RECORD SET:

• • • • • • •

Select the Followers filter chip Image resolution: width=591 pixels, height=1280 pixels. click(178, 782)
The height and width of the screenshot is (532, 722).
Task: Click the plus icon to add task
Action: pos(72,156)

• • • • • • •

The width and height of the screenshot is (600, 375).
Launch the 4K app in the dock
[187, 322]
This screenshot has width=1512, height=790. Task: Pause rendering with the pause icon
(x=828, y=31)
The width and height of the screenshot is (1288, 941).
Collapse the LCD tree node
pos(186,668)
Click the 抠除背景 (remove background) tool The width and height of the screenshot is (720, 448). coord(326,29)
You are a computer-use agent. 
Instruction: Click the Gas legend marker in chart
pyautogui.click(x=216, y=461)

• • • • • • •

PROBLEM TO SOLVE: Restate word for word only the lines above from the line containing "This screenshot has" to the line containing "Click the 抠除背景", both of them included.

ANSWER TO THIS TASK:
This screenshot has width=1512, height=790. Task: Pause rendering with the pause icon
(x=828, y=31)
The width and height of the screenshot is (1288, 941).
Collapse the LCD tree node
pos(186,668)
Click the 抠除背景 (remove background) tool The width and height of the screenshot is (720, 448). coord(326,29)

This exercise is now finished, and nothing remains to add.